Returns a procedure of one argument, the search string, and two optional arguments, the start and end positions within the string. The search procedure returns a list of the matched substring and a list of the start and end positions of the match in the search string. Returns #f when no match found. Similar to the regex unit string-match procedure.

`SUBSTRINGS` is a list of strings. `TEST` is an equivalence procedure. `HASH` is a SRFI-69 compliant hash procedure.

## Requirements

miscmacros moremacros message-digest box crc

## Bugs and Limitations

- The hash values are platform specific.
`unsigned-integer32-ref`&`unsigned-integer32-set!`do not belong here.

## Author

## Version history

- 1.1.1
- Restricted TWMXHash to 32-bit computations.
- 1.1.2
- 1.1.1
- No -unboxing compile option.
- 1.1.0
- Added optional index to
`unsigned-integer32-ref`&`unsigned-integer32-set!`. - 1.0.0
- A Chicken 4 version of the Chicken 3 egg, with minor changes.

## License

Copyright (C) 2010 Kon Lovett.

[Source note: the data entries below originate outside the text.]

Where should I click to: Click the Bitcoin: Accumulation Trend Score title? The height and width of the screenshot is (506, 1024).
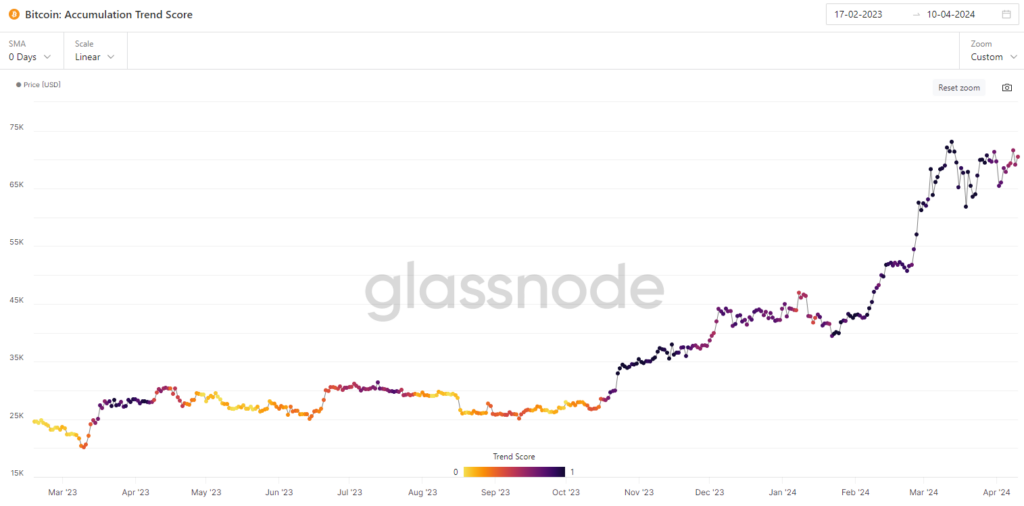tap(108, 14)
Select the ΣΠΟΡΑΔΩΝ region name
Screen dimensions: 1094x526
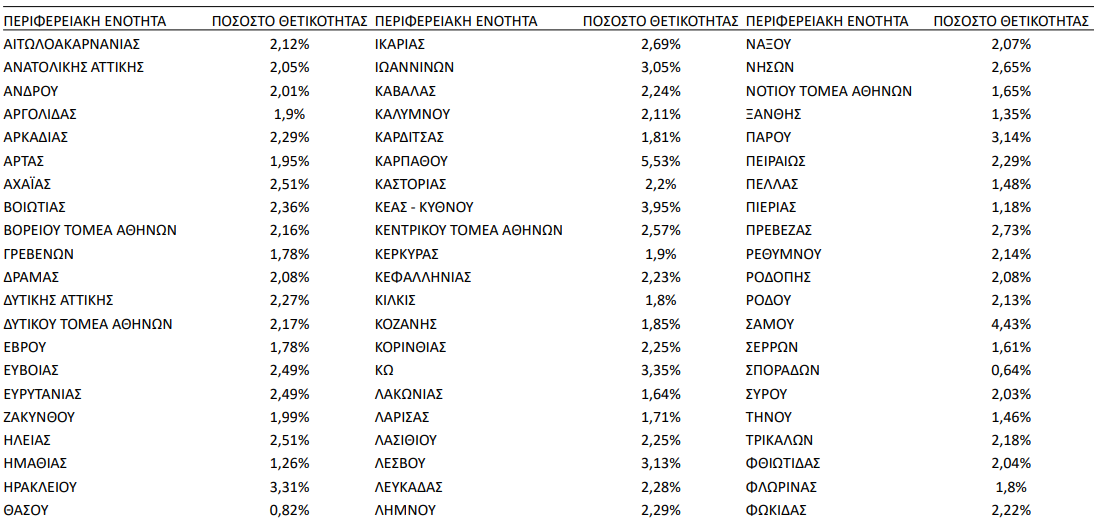[x=783, y=370]
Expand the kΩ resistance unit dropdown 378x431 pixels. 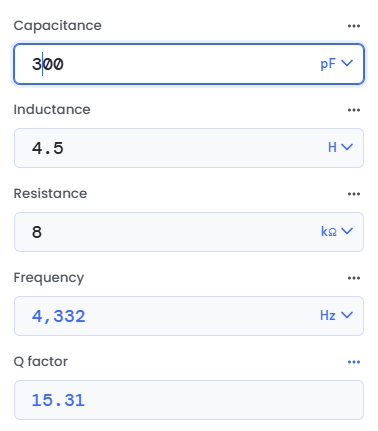pos(337,231)
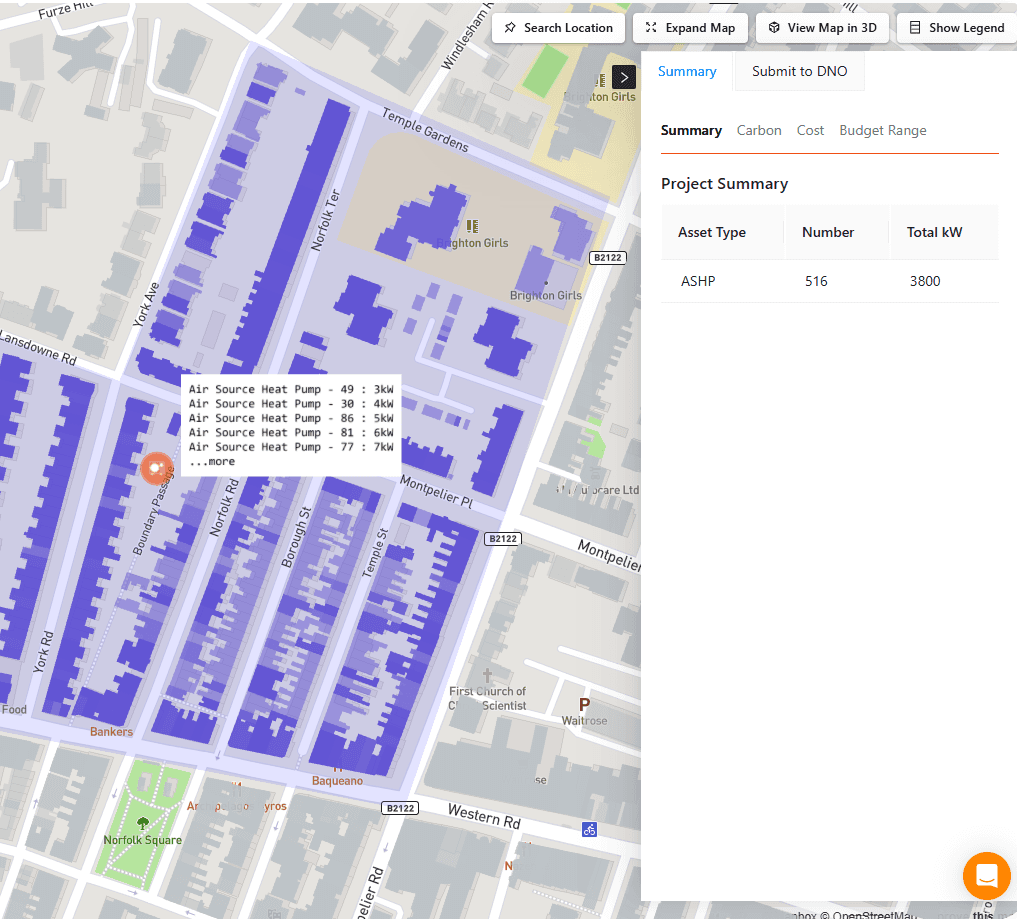Click the Asset Type column header
This screenshot has height=919, width=1017.
pos(712,233)
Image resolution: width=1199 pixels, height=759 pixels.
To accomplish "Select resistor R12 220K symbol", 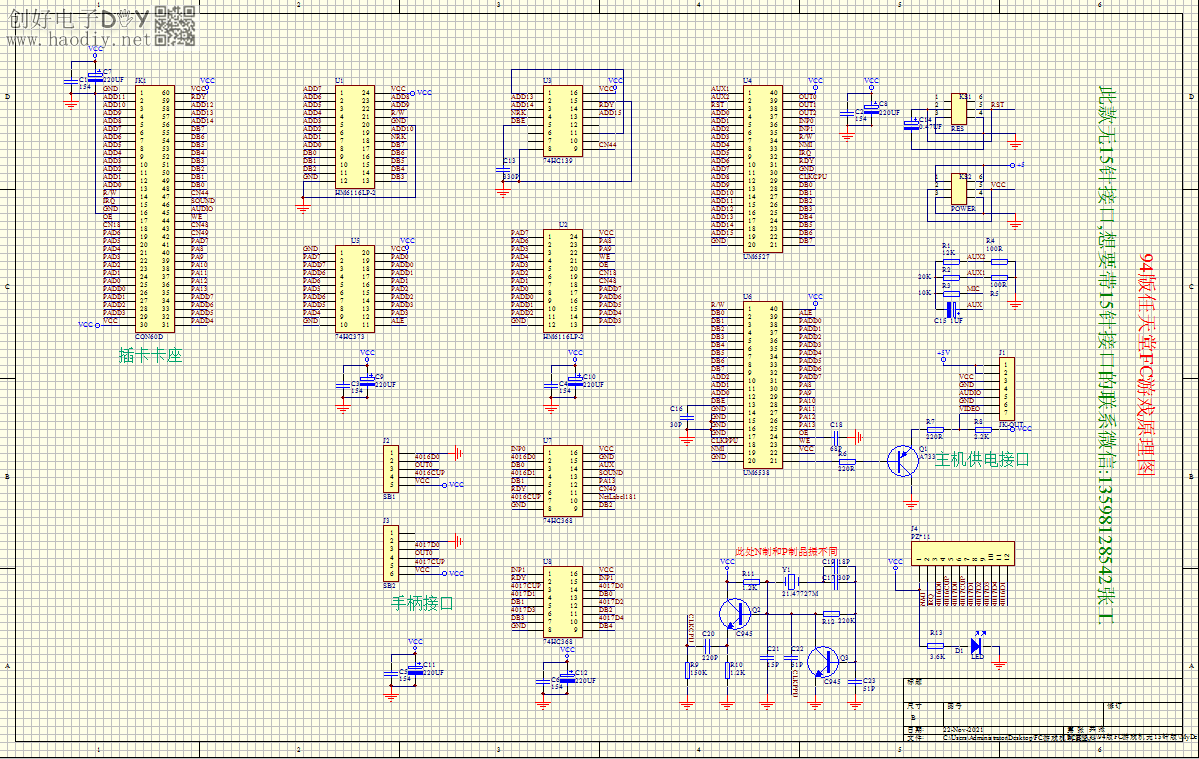I will (x=831, y=613).
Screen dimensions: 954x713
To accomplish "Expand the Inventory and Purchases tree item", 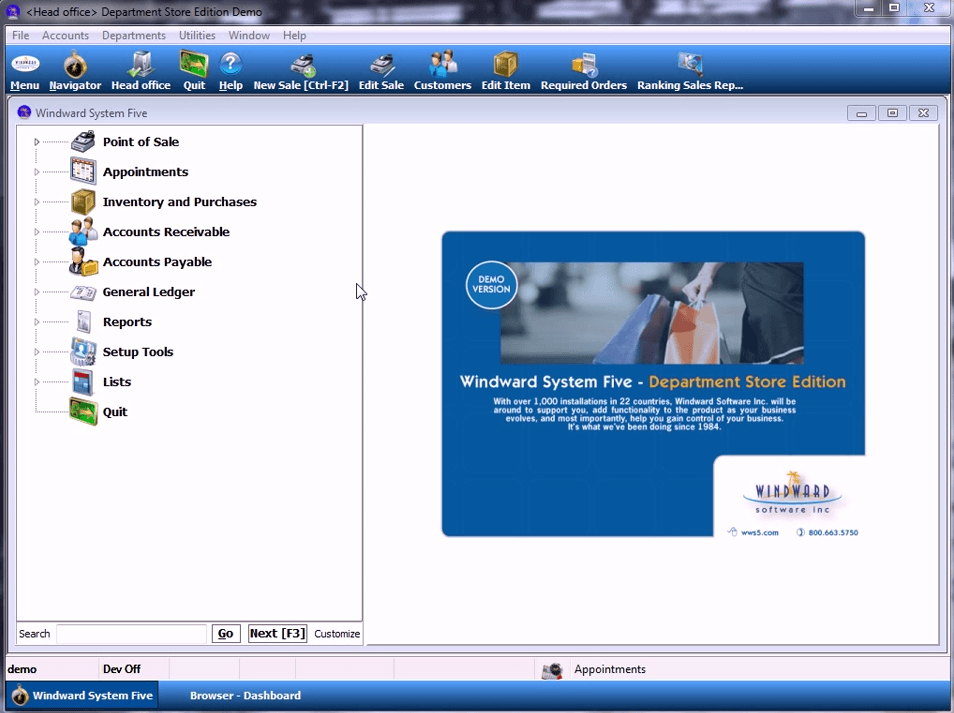I will coord(37,201).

All rights reserved.

Permission is hereby granted, free of charge, to any person obtaining a copy of this software and associated documentation files (the Software), to deal in the Software without restriction, including without limitation the rights to use, copy, modify, merge, publish, distribute, sublicense, and/or sell copies of the Software, and to permit persons to whom the Software is furnished to do so, subject to the following conditions:

The above copyright notice and this permission notice shall be included in all copies or substantial portions of the Software.

THE SOFTWARE IS PROVIDED ASIS, WITHOUT WARRANTY OF ANY KIND, EXPRESS OR IMPLIED, INCLUDING BUT NOT LIMITED TO THE WARRANTIES OF MERCHANTABILITY, FITNESS FOR A PARTICULAR PURPOSE AND NONINFRINGEMENT. IN NO EVENT SHALL THE AUTHORS OR COPYRIGHT HOLDERS BE LIABLE FOR ANY CLAIM, DAMAGES OR OTHER LIABILITY, WHETHER IN AN ACTION OF CONTRACT, TORT OR OTHERWISE, ARISING FROM, OUT OF OR IN CONNECTION WITH THE SOFTWARE OR THE USE OR OTHER DEALINGS IN THE SOFTWARE.